### Tugas Tertulis
Sambung tulisan tentang Festival Pacu Jalur di Kuantan Singingi, dimulai tepat setelah kalimat terakhirnya.

### Petikan Teks
***

Festival Pacu Jalur, Pesta Rakyat di Kuantan Singingi
Dua jalur sedang berpacu |
Keberadaan Jalur bermula sejak abad ke-17, dimana jalur/perahu merupakan alat transportasi utama warga desa di rantau Kuantan, yakni daerah di sepanjang Sungai Kuantan yang terletak antara Kecamatan Hulu Kuantan di bagian hulu hingga Kecamatan Cerenti di hilir. Saat itu memang belum berkembang transportasi darat. Akibatnya, masyarakat mengandalkan jalur sebagai alat angkut penting bagi warga desa, terutama digunakan sebagai alat angkut hasil bumi, seperti padi, pisang dan tebu. Perahu panjang ini dapat mengangkut sekitar 40 orang dan dibuat dari sebatang kayu panjang yang diambil khusus dari hutan.
Pada perkembangannya, jalur tidak semata menjadi alat transportasi, namun juga produk budaya dan sosial. Jalur-jalur tersebut diberi ukiran indah, seperti ukiran kepala ular, buaya, atau harimau, baik di bagian lambung maupun selembayungnya, ditambah lagi dengan perlengkapan payung, tali-temali, selendang, tiang tengah (gulang-gulang) serta lambai-lambai (tempat juru kemudi). Perubahan tersebut sekaligus menandai perkembangan fungsi jalur menjadi tidak sekadar alat angkut, namun juga menunjukkan identitas sosial. Sebab, hanya penguasa wilayah, bangsawan, dan datuk-datuk saja yang mengendarai jalur berhias itu.
Seabad kemudian, masyarakat Kuantan melihat sisi lain yang membuat keberadaan jalur itu menjadi semakin menarik, dengan digelarnya acara lomba adu kecepatan antar jalur yang hingga saat ini dikenal dengan nama Pacu Jalur. Festival Pacu Jalur digelar pertama kali pada tahun 1905 dan hingga kini telah menjadi kalender tetap pariwisata dan budaya Kabupaten Kuantan Singingi. Menurut masyarakat setempat, jalur yang disertakan dalam lomba adalah 'perahu besar' yang terbuat dari kayu bulat tanpa sambungan dengan kapasitas 45-60 orang pendayung (anak pacu). Panjang jalur antara 16 m s/d 25 m dan lebar bagian tengah kira-kira 1,3 m s/d 1,5 m.
Mulanya, Pacu Jalur diselenggarakan di kampung-kampung di sepanjang Sungai Kuantan untuk memperingati hari besar Islam. Pada masa penjajahan Belanda, Pacu Jalur juga diadakan untuk memeriahkan perayaan adat, kenduri rakyat dan peringatan hari kelahiran Ratu Belanda Wihelmina yang jatuh pada tanggal 31 Agustus. Kegiatan Pacu Jalur pada zaman Belanda dimulai pada tanggal 31 Agustus dan berakhir pada tanggal 2 September. Lama perayaan biasanya tergantung pada jumlah jalur yang ikut berlomba. Menurut orang tua setempat, pada zaman Belanda jumlah jalur belum sebanyak sekarang, jumlahnya hanya berkisar antara 22 sampai 30 buah jalur. Kegiatan pacu jalur tersebut hanya diikuti anak sekolah yang berasal dari desa-desa sekitar Teluk Kuantan yang melakukan upacara dengan menyanyikan Wihelmus sebagai lagu Kebangsaan Belanda.

***

### Kutipan Sumber

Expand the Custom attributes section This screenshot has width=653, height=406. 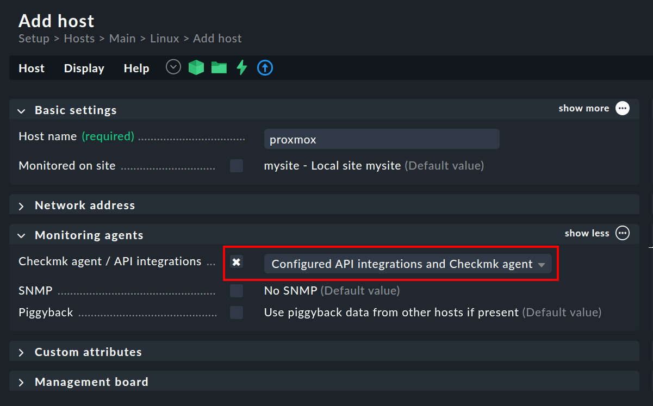(88, 352)
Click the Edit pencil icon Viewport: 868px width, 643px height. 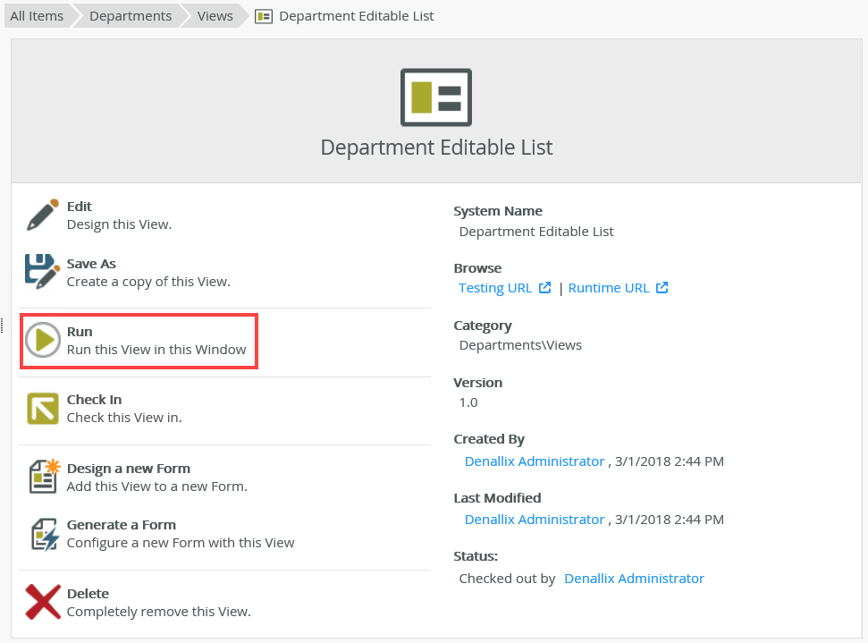(x=42, y=215)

***

### Jawaban Latihan
Setelah kemerdekaan Indonesia, kegiatan pacu jalur dilakukan dalam rangka memperingati hari kemerdekaan (HUT RI) yang jatuh pada tanggal 17 Agustus sehingga diselenggarakan pada bulan Agustus. Pada festival rakyat tersebut, dapat digambarkan kota Teluk Kuantan yang menjadi lokasi Pacu Jalur bagaikan lautan manusia. Festival rakyat ini telah menjadi agenda tahunan yang ditunggu-tunggu masyarakat Kuantan Singingi, serta Riau pada umumnya. Bahkan, warga Kuantan di perantauan biasanya akan pulang hanya untuk menyaksikan acara ini.
Penonton memadati Tepian Narosa |
Namun eksistensi kebudayaan yang memukau ini tengah terancam oleh kerusakan hutan di Riau, mengingat pembuatan jalur membutuhkan kayu besar yang usianya mencapai ratusan tahun. Perkembangan perkebununan karet dan sawit, serta penebangan hutan yang tidak terkendali membuat masyarakat Kuantan Singingi semakin sulit mendapatkan bahan baku kayu untuk membuat jalur. Kini, masyarakat harus menjelajah masuk hutan hingga berhari-hari perjalanan guna memperoleh kayu berkualitas untuk membuat jalur, yang umumnya hanya dapat digunakan selama empat hingga enam tahun saja.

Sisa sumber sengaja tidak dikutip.